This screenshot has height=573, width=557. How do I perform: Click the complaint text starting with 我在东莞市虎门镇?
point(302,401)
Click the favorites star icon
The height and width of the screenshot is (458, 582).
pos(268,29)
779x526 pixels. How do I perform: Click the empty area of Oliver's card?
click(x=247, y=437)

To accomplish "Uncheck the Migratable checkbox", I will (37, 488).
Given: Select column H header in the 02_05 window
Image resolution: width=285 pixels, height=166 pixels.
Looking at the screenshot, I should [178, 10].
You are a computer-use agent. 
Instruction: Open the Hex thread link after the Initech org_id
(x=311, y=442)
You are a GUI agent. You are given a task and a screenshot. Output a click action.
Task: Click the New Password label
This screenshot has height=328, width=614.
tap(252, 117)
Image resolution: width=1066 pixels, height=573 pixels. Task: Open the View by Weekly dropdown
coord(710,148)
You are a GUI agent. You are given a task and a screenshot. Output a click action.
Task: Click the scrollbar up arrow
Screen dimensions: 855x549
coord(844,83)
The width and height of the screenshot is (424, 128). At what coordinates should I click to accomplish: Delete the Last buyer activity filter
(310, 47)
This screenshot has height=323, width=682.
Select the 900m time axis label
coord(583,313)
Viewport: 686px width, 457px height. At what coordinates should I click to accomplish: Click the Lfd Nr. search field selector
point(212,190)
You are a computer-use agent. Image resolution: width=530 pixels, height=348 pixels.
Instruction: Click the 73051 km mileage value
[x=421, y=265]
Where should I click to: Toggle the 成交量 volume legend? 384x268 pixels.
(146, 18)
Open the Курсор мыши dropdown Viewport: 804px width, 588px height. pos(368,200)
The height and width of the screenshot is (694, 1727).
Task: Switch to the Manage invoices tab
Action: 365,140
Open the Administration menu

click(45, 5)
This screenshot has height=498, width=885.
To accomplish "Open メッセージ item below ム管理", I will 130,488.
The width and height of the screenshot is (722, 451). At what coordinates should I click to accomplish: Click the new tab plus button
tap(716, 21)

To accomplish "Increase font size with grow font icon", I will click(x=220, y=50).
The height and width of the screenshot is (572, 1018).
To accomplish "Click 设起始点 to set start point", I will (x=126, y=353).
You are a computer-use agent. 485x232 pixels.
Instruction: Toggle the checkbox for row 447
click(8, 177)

_Exercise goal_
Please output the listing above exactly, every line included.

_Solution to this task_
This screenshot has height=573, width=557. How do I perform: Click the complaint text starting with 我在东莞市虎门镇?
point(302,401)
Click the favorites star icon
The height and width of the screenshot is (458, 582).
pos(268,29)
779x526 pixels. How do I perform: Click the empty area of Oliver's card?
click(x=247, y=437)

To accomplish "Uncheck the Migratable checkbox", I will (37, 488).
Given: Select column H header in the 02_05 window
Image resolution: width=285 pixels, height=166 pixels.
Looking at the screenshot, I should [178, 10].
You are a computer-use agent. 
Instruction: Open the Hex thread link after the Initech org_id
(x=311, y=442)
You are a GUI agent. You are given a task and a screenshot. Output a click action.
Task: Click the New Password label
This screenshot has height=328, width=614.
tap(252, 117)
Image resolution: width=1066 pixels, height=573 pixels. Task: Open the View by Weekly dropdown
coord(710,148)
You are a GUI agent. You are given a task and a screenshot. Output a click action.
Task: Click the scrollbar up arrow
Screen dimensions: 855x549
coord(844,83)
The width and height of the screenshot is (424, 128). At what coordinates should I click to accomplish: Delete the Last buyer activity filter
(310, 47)
This screenshot has height=323, width=682.
Select the 900m time axis label
coord(583,313)
Viewport: 686px width, 457px height. At what coordinates should I click to accomplish: Click the Lfd Nr. search field selector
point(212,190)
You are a computer-use agent. Image resolution: width=530 pixels, height=348 pixels.
Instruction: Click the 73051 km mileage value
[x=421, y=265]
Where should I click to: Toggle the 成交量 volume legend? 384x268 pixels.
(146, 18)
Open the Курсор мыши dropdown Viewport: 804px width, 588px height. pos(368,200)
The height and width of the screenshot is (694, 1727).
Task: Switch to the Manage invoices tab
Action: 365,140
Open the Administration menu

click(45, 5)
This screenshot has height=498, width=885.
To accomplish "Open メッセージ item below ム管理", I will 130,488.
The width and height of the screenshot is (722, 451). At what coordinates should I click to accomplish: Click the new tab plus button
tap(716, 21)

To accomplish "Increase font size with grow font icon", I will click(x=220, y=50).
The height and width of the screenshot is (572, 1018).
To accomplish "Click 设起始点 to set start point", I will (x=126, y=353).
You are a computer-use agent. 485x232 pixels.
Instruction: Toggle the checkbox for row 447
click(8, 177)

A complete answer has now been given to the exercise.